Continuing our blog series on getting a better glue pattern on your Gartech Glue System, part 2, we’re covering the technique for checking a glue wheel shaft for bearing runout. When a pattern appears uneven along the length of the tab, it might mean there’s bearing failure, or runout. Runout lets the wheel drift but can be easily checked and repaired at the plant level or during a routine service call.

These techniques are valuable on any of our glue systems, regardless of how worn it’s become. Every glue system is built to last, repairable, and interchangeable with new and old parts.

Let’s Begin

Remove the glue shoes and glue wheels from the glue unit and wipe down the surface of the glue shaft and mounting plate. The cleaner the surfaces of the glue wheel shaft and glue shoe mounting plate, the more accurate your reading will be.

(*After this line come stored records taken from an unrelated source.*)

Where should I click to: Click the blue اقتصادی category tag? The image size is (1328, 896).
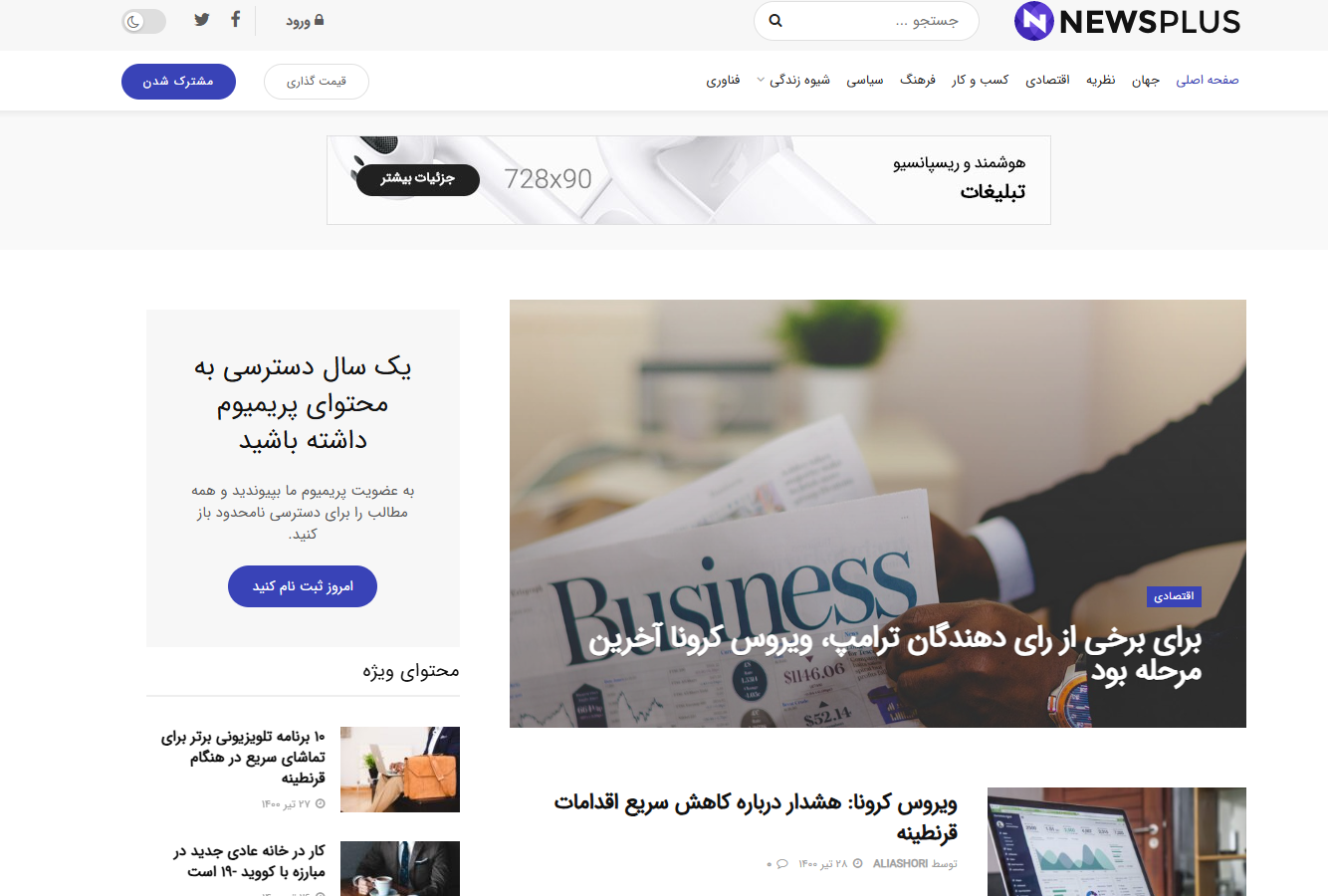(1174, 596)
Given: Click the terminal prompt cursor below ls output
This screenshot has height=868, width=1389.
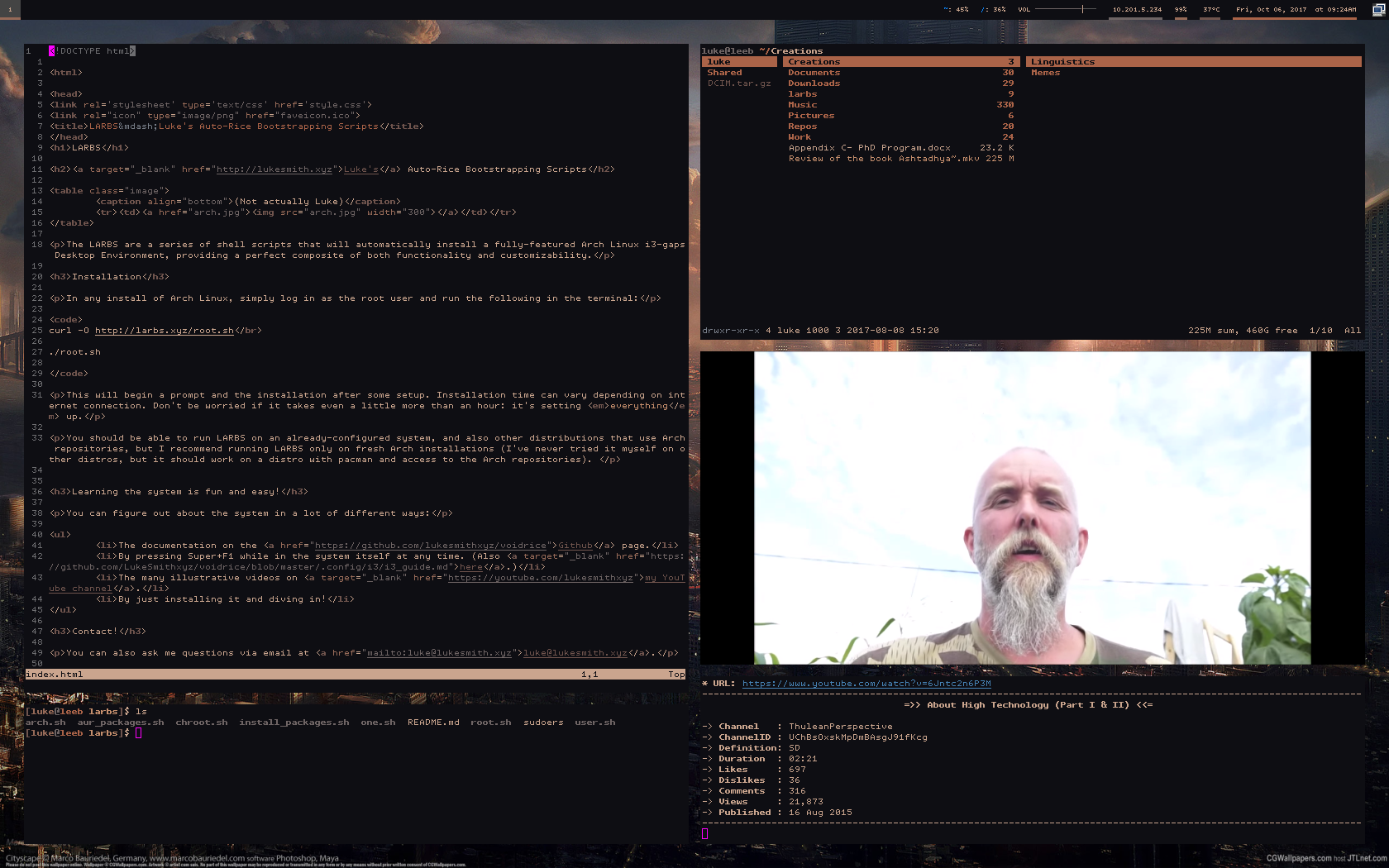Looking at the screenshot, I should (x=139, y=733).
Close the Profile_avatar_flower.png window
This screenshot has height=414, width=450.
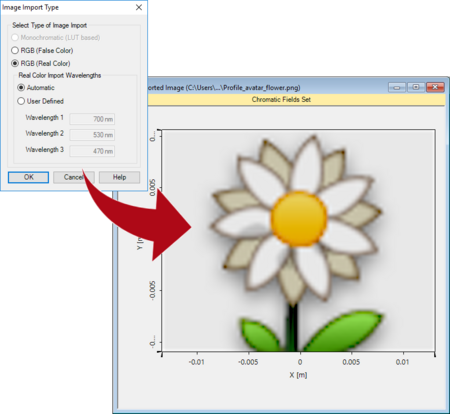pyautogui.click(x=435, y=87)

NOTE: When mounting the shoe, it is important that its mounting bolt also be the correct length. Too long of a bolt pushes against the surface of the glue unit housing. This causes bowing in the glue shoe mounting plate, leading to improper setting of the glue shoe, premature wear, gluing issues and eventual failure of the mounting plate. Measure the height of the glue shoe from the mounting side to the face where the mounting bolt goes through. Add 1/4″ to that measurement, and that’s the length of bolt you’ll need. Ex: A shoe that measures 3″ in height requires a mounting bolt that is 3-1/4″ long.


Checking Bearing Runout on Upper Glue Shaft & Housing

One way we check for bearing runout is by using a dial indicator. If you don’t have much experience with this tool or if it’s been a while, this WikiHow article provides a step-by-step understanding of How to Read a Dial Indicator.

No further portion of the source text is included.